本文抜粋:
^^^^

リアル「南葛SC」誕生の原点―ー高橋陽一氏が抱く“おらが街のクラブ”への想い

2019年03月27日 長沼敏行(サッカーダイジェストWeb編集部)

「地元に応援できるチームが欲しかった」

葛飾区が一望できる仕事場のビルの屋上で撮影。デビュー当時から一貫してこの地で漫画を描き続けてきた。写真:金子拓弥(サッカーダイジェスト写真部)

 漫画『キャプテン翼』の原作者、高橋陽一氏が代表取締役を務める「南葛SC」の2019年シーズンが始まった。戦いの舞台は東京都リーグ1部である。南葛SCは3月24日の開幕戦で明治学院スカーレットを相手に2対2のドロー発進。幸先の良い勝利とはいかなかったが、シーズン開幕戦という緊張感のある難しい試合で勝点1をもぎ取った。
 
 関東社会人リーグ2部昇格を目指す長丁場のシーズンは、まだまだ始まったばかりだが、クラブは「南葛SC」として活動を始めて7年目。地元の盛り上がりも年々高まりを見せているようだ。
 
 代表である高橋氏は、自らが生まれ育った東京・葛飾区に「ゆくゆくは全国、そして全世界に愛されるような」クラブを作りたいと夢を語る一方で、「地元の東東京の人々に応援していただけるチームを作りたい」という想いを併せ持つ。

^^^^

データセット:
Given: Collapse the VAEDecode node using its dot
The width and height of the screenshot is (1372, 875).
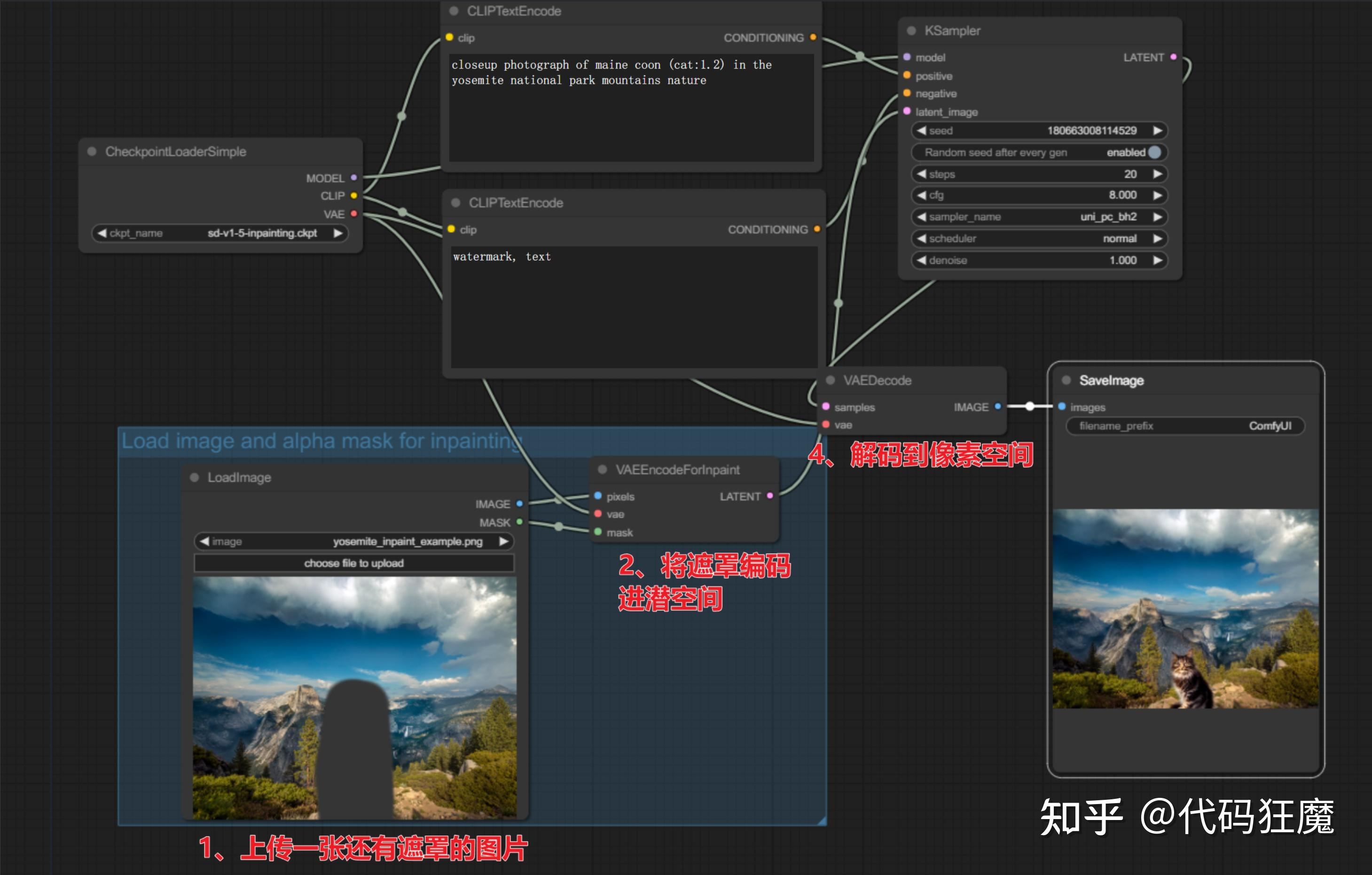Looking at the screenshot, I should [830, 380].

^^^^

課題:
南葛SCと高橋陽一氏についての記事を、最後の文の後から書き継ぐこと。

記述解答:
『キャプテン翼』というバックボーンを持つだけに話題性は十分のクラブだが、Jリーグの「地域密着」という理念と同じ志で、地域に根差し支えられた"おらが街"のクラブを目指す高橋氏。その想いについて明かしてくれた。
 
――◆――◆――
 
 漫画『キャプテン翼』の主人公、大空翼が所属した「南葛SC」の由来が、高橋氏の母校、都立南葛飾高校にあるのは、熱心なファンなら常識の範囲内なのかもしれない。高橋氏は、漫画家としてデビューして以来、一貫して葛飾の地で仕事を続けてきた。
 
 ただし、それほどまでに、この地にこだわりがあったのかと言えば、「いや、特にそういうものはなかったんです。引っ越しするのも面倒ですし(笑)。東京生まれの東京育ちなので」と話すように、自然体で生まれ育った街を受け入れてきた。漫画の中の風景も「思い入れというより描きやすかったから」という理由で、最寄り駅の商店街や近くを流れる荒川の土手など、地元の風景をベースにしたという。
 
 しかし、そこまで特別な地元意識はなかったとはいえ、サッカーへの想いはまた異なるものがあったようだ。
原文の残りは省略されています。